**Input material**

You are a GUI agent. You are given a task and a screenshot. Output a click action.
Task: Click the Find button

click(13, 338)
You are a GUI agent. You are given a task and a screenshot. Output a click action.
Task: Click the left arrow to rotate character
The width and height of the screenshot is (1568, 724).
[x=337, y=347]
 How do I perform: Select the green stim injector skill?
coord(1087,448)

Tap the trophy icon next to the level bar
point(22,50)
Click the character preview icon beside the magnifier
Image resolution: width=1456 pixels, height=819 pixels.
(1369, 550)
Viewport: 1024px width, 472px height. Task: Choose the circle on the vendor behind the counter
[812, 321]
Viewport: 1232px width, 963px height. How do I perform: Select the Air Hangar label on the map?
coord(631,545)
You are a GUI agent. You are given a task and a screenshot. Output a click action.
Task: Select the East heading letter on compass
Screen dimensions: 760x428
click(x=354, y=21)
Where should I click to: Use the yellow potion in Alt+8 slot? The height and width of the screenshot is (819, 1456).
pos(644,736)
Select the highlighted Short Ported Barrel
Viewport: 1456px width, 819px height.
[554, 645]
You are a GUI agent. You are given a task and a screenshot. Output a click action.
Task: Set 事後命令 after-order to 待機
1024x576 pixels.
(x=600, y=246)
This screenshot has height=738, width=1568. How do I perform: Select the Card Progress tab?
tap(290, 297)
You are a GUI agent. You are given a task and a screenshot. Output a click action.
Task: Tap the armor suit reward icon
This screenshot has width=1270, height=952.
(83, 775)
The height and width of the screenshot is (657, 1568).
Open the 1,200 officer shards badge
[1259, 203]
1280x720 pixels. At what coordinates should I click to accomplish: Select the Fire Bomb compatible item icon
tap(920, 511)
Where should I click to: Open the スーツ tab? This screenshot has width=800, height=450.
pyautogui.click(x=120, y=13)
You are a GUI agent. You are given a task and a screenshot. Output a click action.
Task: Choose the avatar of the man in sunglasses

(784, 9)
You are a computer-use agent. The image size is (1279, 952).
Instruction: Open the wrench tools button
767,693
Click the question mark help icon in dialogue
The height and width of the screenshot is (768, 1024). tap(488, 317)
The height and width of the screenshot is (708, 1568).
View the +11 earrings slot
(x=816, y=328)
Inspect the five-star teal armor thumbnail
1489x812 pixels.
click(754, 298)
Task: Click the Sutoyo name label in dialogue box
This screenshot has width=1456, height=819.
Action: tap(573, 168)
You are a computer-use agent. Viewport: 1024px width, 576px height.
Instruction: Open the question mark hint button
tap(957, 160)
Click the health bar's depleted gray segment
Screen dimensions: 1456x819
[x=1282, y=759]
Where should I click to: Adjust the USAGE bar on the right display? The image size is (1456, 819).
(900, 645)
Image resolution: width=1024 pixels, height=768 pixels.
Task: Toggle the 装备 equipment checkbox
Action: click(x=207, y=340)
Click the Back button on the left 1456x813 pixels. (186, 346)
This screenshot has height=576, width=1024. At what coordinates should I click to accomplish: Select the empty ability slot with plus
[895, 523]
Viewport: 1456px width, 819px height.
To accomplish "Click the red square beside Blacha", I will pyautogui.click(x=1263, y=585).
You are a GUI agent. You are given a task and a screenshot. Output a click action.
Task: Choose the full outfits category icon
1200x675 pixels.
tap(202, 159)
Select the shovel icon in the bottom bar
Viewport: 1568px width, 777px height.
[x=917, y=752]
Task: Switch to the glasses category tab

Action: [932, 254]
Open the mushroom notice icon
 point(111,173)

**To do**
Reproduce the records exactly, beginning with the line containing "This screenshot has height=576, width=1024." and continuing through the end of the records.

**Response**
This screenshot has height=576, width=1024. At what coordinates should I click to accomplish: Select the empty ability slot with plus
[895, 523]
Viewport: 1456px width, 819px height.
To accomplish "Click the red square beside Blacha", I will pyautogui.click(x=1263, y=585).
You are a GUI agent. You are given a task and a screenshot. Output a click action.
Task: Choose the full outfits category icon
1200x675 pixels.
tap(202, 159)
Select the shovel icon in the bottom bar
Viewport: 1568px width, 777px height.
[x=917, y=752]
Task: Switch to the glasses category tab

Action: [932, 254]
Open the mushroom notice icon
 point(111,173)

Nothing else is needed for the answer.